F
erocious, provocatively primal, yet charged with exhilarating grace, Shiraga Kazuo’s BB85 is an exceptional work from the artist’s critical early period, regarded for its explosive dynamism and iconic colour palette. Produced in 1961, the present work coincides with Kazuo’s groundbreaking inaugural solo exhibition outside Japan at Galerie Stadler in Paris in 1962, with some of the artist’s most identifiable and celebrated pieces being made in this early part of his illustrious career. Writhing with fiery vigour and potent visceral violence, the present work is marked by Kazuo’s favourite vivid burgundy shade called ‘Crimson Lake’ punctuated by a whirl of electric cerulean blue and splashes of inky black running throughout the composition. Whilst smaller canvases (like the present work) from this period are exceedingly rare, BB85 is a prime example of Kazuo wider oeuvre defined by its impassioned expression of paint and movement.

SOTHEBY’S PARIS, 21 OCTOBER 2020, SOLD FOR US$3,031,344 ©Estate of Kazuo Shiraga
白髮一雄,《地會星神算子》,1961年作,油彩畫布,巴黎蘇富比,2020年10月21日,成交價:3,031,344 美元 ©Estate of Kazuo Shiraga
Born in 1924 in Amagasaki, Hyogo Prefecture to the family of a kimono business owner, Shiraga was exposed to traditional Japanese art from a young age: calligraphy and antiques, classical theatre and cinema, ukiyo-e prints and ancient Chinese literature. After studying traditional Japanese painting in Kyoto, Shiraga began to move away from the figurative style and pursue a more emotional direction of art, which, in the early 1950s, was marked by a desire to challenge artistic forms. Shiraga’s artistic legacy is rooted in this aspirational post-war period, with Shigara becoming a renowned representative of Gutai, one of the most highly acclaimed of the new art movements of the time. Informed by the memory of war time violence, Gutai aimed at the creation of innovative art. Founded in 1954 by Jiro Yoshihara, many of the group’s acolytes went on to great renown, including Saburo Murakami, Sadamasa Motonaga and, of course, Shiraga, who embraced this radical form of artistic practise.
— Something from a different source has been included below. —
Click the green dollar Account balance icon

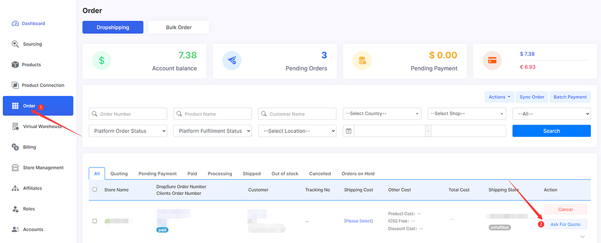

As the defining element of Japanese post-war culture and with a strong focus on happening, performance and conceptual art, Gutai encouraged Shiraga to develop a unique technique of pouring paint on the canvas and creating brushstrokes with his feet by swinging on a rope hung from the ceiling. Shiraga’s performative abstractions are vehemently inspirited with movement, “not just the movement of his body […] but also the assertion of matter itself” (Ming Tiampo, “Not just beauty, but something horrible”, in Exh. Cat. Body and Matter: The Art of Kazuo Shiraga and Satoru Hoshino, New York 2015, pp. 21-22). Gutai’s legendary practise, whilst incorporating elements such as action painting that were familiar in the West owing to the work of Jackson Pollock and Willem de Kooning, anticipated future art movements in their emphasis on concept and performance, with Shiraga emerging as a leading voice of his generation.

SOTHEBY'S HONG KONG, 9 JULY 2020, SOLD FOR US$3,428,988 © Estate of Kazuo Shiraga
白髮一雄,《地退星翻江蜃》,1960年作,油彩畫布,香港蘇富比,2020年7月9日,成交價:3,428,988 美元 © Estate of Kazuo Shiraga
BB85 writhes with the primal tactility and visceral potency that has come to define Shiraga’s oeuvre, his legendary feet-generated strokes trashing across the canvas in an expression of impassioned urgency. The relationship between body and paint, performance and art is undeniable in this present work, which demonstrates the totality of the artist’s practise: “I first used a palette knife, then a piece of wood, then my bare hands, and then my bare feet. In order to place a massive amount of paint on canvas all at once, I had to remove the canvas from the wood frame and affix it directly to the floor. Should I have used a conventional upright canvas placed on easel the mass of paint would have created something like a flood-induced landslide or an avalanche on winter mountains. In order to prevent myself from slipping on the paint, I needed to have a piece of rope from the ceiling so that I could hold onto it. Thus began my foot painting, or painting with feet by sliding over canvas” (Shiraga Kazuo cited in: Reiko Tomii and Fergus McCaffrey, Kazuo Shiraga: Six Decades, New York 2009, p. 68). Rendered in swathed of radiant blue and deep red, the present work embodies the vigour with which Shiraga engaged in a critical discourse on violence, destruction and post-war Japan’s trauma. Almost sculptural in its depth, the passages of deep carmine attest to the dynamic process of his painting, the convulsions across the canvas tracing the movements of the artist’s body. It is Shiraga’s unique gesture and motion which gives his work its momentous immediacy and has made him one of the definitive artistic voices of the 20th century.